» **Information supplied**
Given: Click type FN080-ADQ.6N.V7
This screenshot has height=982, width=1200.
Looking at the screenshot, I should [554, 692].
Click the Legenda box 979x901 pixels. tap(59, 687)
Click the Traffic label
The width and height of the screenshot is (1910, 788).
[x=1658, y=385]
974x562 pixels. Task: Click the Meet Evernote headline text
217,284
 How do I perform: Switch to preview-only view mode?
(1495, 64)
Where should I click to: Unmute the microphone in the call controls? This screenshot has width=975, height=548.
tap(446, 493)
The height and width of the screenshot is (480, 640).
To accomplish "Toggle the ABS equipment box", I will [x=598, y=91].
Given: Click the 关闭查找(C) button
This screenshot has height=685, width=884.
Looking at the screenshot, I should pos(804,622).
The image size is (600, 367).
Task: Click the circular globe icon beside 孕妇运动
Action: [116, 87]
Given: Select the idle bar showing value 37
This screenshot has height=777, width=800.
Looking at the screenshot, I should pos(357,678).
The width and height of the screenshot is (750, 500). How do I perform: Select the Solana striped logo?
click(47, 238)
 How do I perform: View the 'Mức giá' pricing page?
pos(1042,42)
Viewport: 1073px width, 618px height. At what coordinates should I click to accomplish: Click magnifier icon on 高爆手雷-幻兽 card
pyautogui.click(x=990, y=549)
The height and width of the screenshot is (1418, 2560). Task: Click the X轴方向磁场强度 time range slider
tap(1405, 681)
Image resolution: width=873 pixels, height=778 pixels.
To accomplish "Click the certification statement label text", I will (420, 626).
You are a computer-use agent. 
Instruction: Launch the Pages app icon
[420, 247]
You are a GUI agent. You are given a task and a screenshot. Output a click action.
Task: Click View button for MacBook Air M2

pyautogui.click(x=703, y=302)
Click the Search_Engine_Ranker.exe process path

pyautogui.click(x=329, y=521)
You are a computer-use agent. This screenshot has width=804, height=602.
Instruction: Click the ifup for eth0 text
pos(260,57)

» **Prompt**
Only an exact transcription of all the records above counts as an answer.

» **Output for this task**
Given: Click type FN080-ADQ.6N.V7
This screenshot has height=982, width=1200.
Looking at the screenshot, I should [554, 692].
Click the Legenda box 979x901 pixels. tap(59, 687)
Click the Traffic label
The width and height of the screenshot is (1910, 788).
[x=1658, y=385]
974x562 pixels. Task: Click the Meet Evernote headline text
217,284
 How do I perform: Switch to preview-only view mode?
(1495, 64)
Where should I click to: Unmute the microphone in the call controls? This screenshot has width=975, height=548.
tap(446, 493)
The height and width of the screenshot is (480, 640).
To accomplish "Toggle the ABS equipment box", I will [x=598, y=91].
Given: Click the 关闭查找(C) button
This screenshot has height=685, width=884.
Looking at the screenshot, I should pos(804,622).
The image size is (600, 367).
Task: Click the circular globe icon beside 孕妇运动
Action: [116, 87]
Given: Select the idle bar showing value 37
This screenshot has height=777, width=800.
Looking at the screenshot, I should pos(357,678).
The width and height of the screenshot is (750, 500). How do I perform: Select the Solana striped logo?
click(47, 238)
 How do I perform: View the 'Mức giá' pricing page?
pos(1042,42)
Viewport: 1073px width, 618px height. At what coordinates should I click to accomplish: Click magnifier icon on 高爆手雷-幻兽 card
pyautogui.click(x=990, y=549)
The height and width of the screenshot is (1418, 2560). Task: Click the X轴方向磁场强度 time range slider
tap(1405, 681)
Image resolution: width=873 pixels, height=778 pixels.
To accomplish "Click the certification statement label text", I will (420, 626).
You are a computer-use agent. 
Instruction: Launch the Pages app icon
[420, 247]
You are a GUI agent. You are given a task and a screenshot. Output a click action.
Task: Click View button for MacBook Air M2

pyautogui.click(x=703, y=302)
Click the Search_Engine_Ranker.exe process path

pyautogui.click(x=329, y=521)
You are a computer-use agent. This screenshot has width=804, height=602.
Instruction: Click the ifup for eth0 text
pos(260,57)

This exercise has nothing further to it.